そして、記憶は時系列的なパターンの連続である。人間は行動しながら学習する。従って、学習は後を絶たず、継続される。ニューロンも時空間的なパターンを覚えている。いくつかのものを捨てて、いくつかのものはすぐに思い浮かべられるようにできるよう位階を置く。人間のニューロンは、そのように単純なニューラルネットワークよりもはるかに複雑で精巧だ。
「単に一つのニューロンを模倣するだけは、知能を再現することはできない。このような過程を捨て、さらに人間の体に近いアプローチ方法を模索しなければならない」(ホーキンス氏)
ホーキンス氏はすべての理性的な機械を、SDRsシステムに基盤を置いて開発しなければならないと指摘する。そのシステムを模倣し、多層的な生体ニューラルネットワーク・HTMをつくったという。HTMは、時系列的な「ストリーミング」データを学習し、構造を把握、予測を行うことも可能だという。マシンラーニングとは異なり、類型化されていないデータでも持続して学習する「記憶装置」説明だ。

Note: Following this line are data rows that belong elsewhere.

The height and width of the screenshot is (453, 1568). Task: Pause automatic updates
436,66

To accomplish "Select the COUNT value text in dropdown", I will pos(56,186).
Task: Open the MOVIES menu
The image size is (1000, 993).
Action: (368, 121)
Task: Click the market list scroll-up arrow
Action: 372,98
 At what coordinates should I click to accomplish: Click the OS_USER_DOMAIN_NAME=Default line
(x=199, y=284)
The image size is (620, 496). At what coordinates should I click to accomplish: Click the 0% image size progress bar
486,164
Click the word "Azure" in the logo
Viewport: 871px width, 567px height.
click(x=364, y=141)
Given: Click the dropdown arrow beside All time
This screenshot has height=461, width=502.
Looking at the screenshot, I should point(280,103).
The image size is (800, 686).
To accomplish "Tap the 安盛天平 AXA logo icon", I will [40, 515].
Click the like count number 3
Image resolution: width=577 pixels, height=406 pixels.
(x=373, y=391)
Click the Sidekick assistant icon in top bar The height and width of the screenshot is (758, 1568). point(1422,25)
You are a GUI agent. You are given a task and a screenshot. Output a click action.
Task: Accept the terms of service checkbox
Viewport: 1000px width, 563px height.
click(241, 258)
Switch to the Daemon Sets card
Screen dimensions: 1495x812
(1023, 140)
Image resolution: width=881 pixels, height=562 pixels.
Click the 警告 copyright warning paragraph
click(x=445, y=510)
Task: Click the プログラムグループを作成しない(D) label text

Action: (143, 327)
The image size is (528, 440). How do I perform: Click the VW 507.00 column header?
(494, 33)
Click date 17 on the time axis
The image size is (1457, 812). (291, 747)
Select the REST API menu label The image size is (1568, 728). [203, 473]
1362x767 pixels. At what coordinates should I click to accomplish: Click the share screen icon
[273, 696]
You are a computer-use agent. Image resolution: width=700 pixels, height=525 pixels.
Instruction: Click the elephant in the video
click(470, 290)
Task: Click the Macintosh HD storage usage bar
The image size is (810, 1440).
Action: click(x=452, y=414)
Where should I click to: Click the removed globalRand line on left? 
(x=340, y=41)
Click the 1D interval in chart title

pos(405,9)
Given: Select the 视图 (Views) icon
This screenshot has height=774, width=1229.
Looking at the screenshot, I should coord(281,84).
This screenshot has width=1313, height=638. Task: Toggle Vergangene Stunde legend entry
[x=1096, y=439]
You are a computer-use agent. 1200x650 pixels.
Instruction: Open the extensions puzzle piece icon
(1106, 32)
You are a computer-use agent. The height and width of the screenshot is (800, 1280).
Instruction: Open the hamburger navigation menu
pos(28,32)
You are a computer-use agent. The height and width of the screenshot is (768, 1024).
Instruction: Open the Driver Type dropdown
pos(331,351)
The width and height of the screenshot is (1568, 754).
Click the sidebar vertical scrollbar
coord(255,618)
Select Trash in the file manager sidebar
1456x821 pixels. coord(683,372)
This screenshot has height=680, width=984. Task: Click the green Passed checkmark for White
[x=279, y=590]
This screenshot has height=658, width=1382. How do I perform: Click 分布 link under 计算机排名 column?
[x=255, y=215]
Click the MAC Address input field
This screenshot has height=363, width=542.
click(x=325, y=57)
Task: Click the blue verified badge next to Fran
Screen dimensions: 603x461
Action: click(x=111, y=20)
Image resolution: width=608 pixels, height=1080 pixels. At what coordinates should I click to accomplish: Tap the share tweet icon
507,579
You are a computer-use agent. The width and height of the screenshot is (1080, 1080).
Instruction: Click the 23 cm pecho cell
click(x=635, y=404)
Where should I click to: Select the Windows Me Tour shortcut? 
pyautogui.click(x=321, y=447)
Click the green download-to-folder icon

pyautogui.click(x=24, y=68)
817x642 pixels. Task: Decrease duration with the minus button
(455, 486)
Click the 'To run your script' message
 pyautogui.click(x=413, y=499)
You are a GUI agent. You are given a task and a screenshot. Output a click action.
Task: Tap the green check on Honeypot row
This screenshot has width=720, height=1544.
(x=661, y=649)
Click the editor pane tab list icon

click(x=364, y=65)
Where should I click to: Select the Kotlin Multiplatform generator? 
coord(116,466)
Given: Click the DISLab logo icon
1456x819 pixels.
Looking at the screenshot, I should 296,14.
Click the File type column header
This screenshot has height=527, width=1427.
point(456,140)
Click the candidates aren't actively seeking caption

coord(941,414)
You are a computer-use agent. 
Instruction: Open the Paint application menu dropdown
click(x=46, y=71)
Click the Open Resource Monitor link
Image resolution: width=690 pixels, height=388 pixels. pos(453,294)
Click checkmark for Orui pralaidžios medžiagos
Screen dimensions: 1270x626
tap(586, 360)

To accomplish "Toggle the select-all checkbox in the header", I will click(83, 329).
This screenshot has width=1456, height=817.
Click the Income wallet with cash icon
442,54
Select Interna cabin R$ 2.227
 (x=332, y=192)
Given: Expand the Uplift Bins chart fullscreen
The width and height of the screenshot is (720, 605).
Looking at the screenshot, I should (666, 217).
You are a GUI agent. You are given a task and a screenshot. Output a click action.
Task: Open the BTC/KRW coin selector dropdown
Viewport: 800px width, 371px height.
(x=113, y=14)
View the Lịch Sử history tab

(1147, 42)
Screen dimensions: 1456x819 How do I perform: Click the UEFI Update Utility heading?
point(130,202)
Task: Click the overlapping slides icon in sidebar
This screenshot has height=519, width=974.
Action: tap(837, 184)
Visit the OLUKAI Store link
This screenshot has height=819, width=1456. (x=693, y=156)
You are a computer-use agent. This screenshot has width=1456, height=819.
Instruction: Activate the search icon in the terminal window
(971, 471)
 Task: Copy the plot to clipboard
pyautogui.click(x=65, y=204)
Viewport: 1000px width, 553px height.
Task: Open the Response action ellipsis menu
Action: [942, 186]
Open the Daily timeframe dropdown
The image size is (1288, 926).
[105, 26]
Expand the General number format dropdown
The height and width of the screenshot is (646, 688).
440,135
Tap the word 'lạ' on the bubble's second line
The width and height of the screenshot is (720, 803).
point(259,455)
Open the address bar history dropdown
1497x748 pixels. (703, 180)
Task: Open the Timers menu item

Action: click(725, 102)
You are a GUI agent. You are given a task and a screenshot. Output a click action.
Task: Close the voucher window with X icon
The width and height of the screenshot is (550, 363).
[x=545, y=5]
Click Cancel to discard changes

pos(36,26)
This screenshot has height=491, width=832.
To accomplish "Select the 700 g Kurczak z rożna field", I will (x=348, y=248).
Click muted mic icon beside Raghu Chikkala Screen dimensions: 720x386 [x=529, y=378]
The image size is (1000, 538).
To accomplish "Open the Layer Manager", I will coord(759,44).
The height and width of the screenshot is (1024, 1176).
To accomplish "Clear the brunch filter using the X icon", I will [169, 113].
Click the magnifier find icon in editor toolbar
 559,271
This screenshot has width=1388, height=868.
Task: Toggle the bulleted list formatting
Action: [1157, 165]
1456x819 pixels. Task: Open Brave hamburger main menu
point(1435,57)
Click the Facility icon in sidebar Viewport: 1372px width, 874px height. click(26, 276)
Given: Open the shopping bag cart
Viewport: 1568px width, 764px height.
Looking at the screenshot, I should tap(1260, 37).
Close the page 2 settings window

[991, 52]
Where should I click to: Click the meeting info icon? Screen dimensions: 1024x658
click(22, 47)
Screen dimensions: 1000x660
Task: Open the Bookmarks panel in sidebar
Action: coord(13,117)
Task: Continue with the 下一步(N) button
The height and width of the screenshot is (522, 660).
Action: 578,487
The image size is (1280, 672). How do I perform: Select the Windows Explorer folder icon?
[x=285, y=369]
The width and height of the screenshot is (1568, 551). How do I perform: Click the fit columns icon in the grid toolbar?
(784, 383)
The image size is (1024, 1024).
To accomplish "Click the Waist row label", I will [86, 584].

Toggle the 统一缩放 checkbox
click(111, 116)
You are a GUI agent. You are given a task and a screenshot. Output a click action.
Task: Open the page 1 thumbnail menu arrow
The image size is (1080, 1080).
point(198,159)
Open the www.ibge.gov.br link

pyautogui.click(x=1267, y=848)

人間の脳は、自分の行動と注視対象を観察し、短期記憶を絶えず引き出しながら、これからどのようにすべきかを考える。このような特性をHTMが採用している点が、他の人工知能とは異なるというのが、ホーキンス氏の説明だ。
ホーキンス氏は現在、「人工知能という用語の使われ方が混乱している」という。マシンラーニングは、人工ニューラルネットワークやディープランニングで、データを学習するという点で、狭い意味での人工知能に近い。マシンラーニングのようにデータを学習するが、生体ニューラルネットワークにアプローチに立つ知能、つまりホーキンス氏らが開発する技術については、「機械知能」と呼びたいとしている。
ホーキンス氏は、今までの人工知能の両方の人間の脳とかけ離れており、より根本的に人間の脳の新皮質を模倣しなければならないと主張している。HTMは、人工知能のパラダイムを変える、次世代の技術としても注目されている。 IBMは、2015年に次世代コンピュータを開発するため、HTMをアルゴリズムとして応用できるか可能性を探る研究にも着手したという。ヌメンタは、そのアルゴリズムを公開したオープンソースプロジェクト「ヌピク(NuPIC)」を進めている。